Anche secondo Harry Gerard Broadman, International Investment Executive, global business strategist di fama mondiale, professore, autore e giornalista, la risposta al mal funzionamento delle catene di approvvigionamento e dei sistemi di infrastrutture logistiche non può essere risolto creando barriere alla globalizzazione e indirizzandosi più sulla produzione locale, nonché sull’aumento del magazzino e della gestione delle scorte all’interno dell’azienda quali modi per mitigare i rischi. In un articolo apparso su Forbes Broadman afferma che la cura ai problemi che le Supply Chain stanno vivendo risiede nella loro trasformazione digitale. «Alla fine le odierne distorsioni della catena di approvvigionamento globale scompariranno, ma non a causa dell’eliminazione del Covid o perché le catene di approvvigionamento torneranno ai tempi pre-Covid – dice Broadman –. Ciò potrebbe essere accelerato se si procedesse rapidamente all’introduzione dell’AI e della digitalizzazione lungo le catene di approvvigionamento. Tali innovazioni non solo sono capaci di mostrare prontamente agli operatori del settore logistico, e ai loro clienti a entrambe le estremità del sistema, esattamente dove sono gli anelli più deboli della catena ‘reindirizzando’ il traffico, ma aiutano anche a prevenire che le distorsioni si ripetano». Del resto, ricorda Broadman, l’innovazione è sempre stata il motore secolare chiave per la crescita della logistica internazionale.
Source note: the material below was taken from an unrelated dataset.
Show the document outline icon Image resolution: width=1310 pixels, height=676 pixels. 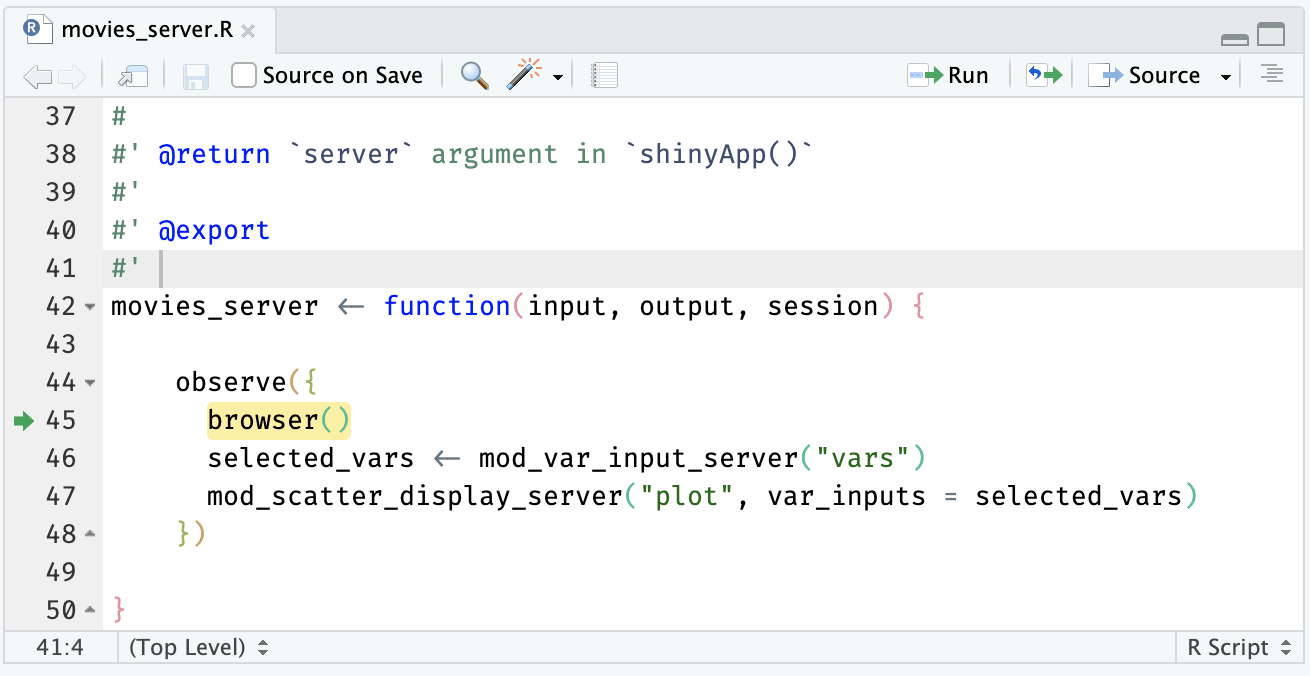click(1271, 75)
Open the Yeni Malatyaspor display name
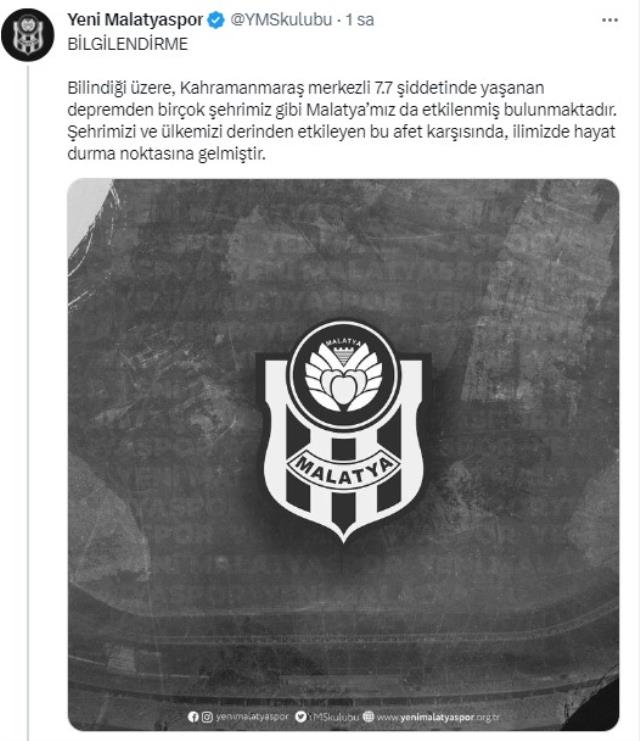This screenshot has height=741, width=640. coord(135,20)
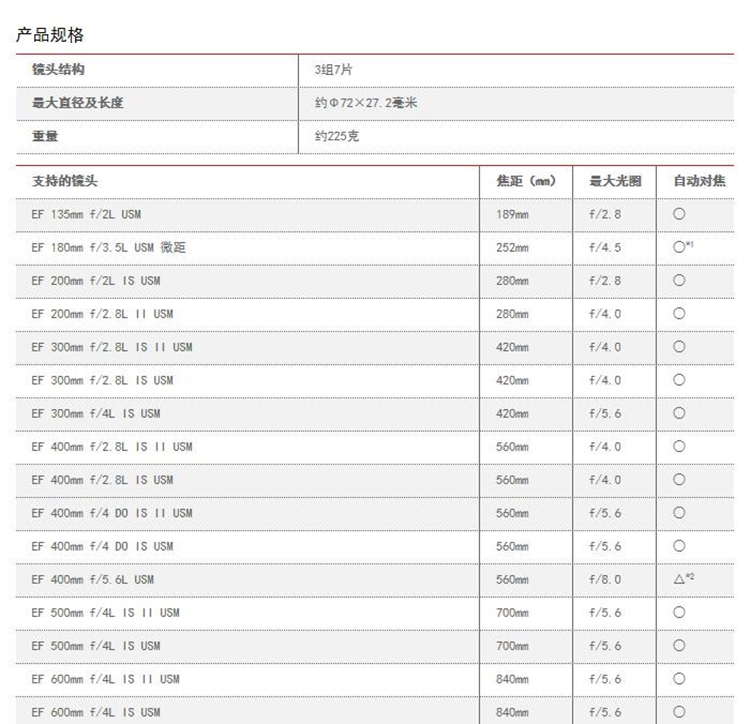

Oggi, scrive, il principale motore della trasformazione verso un sistema automatizzato a livello globale di reti logistiche digitalizzate è costituito dal fatto che i clienti del settore, sia mittenti che destinatari, richiedono sempre più informazioni istantanee sulle loro spedizioni, maggiore velocità nell’invio e nella consegna e minori costi di spedizione. Questo è un segno distintivo della spinta delle nostre economie verso operazioni della catena di approvvigionamento “just-in-time”. Per il settore della logistica, uno dei principali fattori abilitanti della digitalizzazione rapida è l’implementazione dell’Internet delle cose (IoT), dove i dispositivi tradizionali si collegano a Internet e hanno la capacità di inviare e ricevere informazioni. L’IoT consente il rapido scambio di informazioni in tempo reale tra tutte le parti coinvolte lungo una catena di approvvigionamento.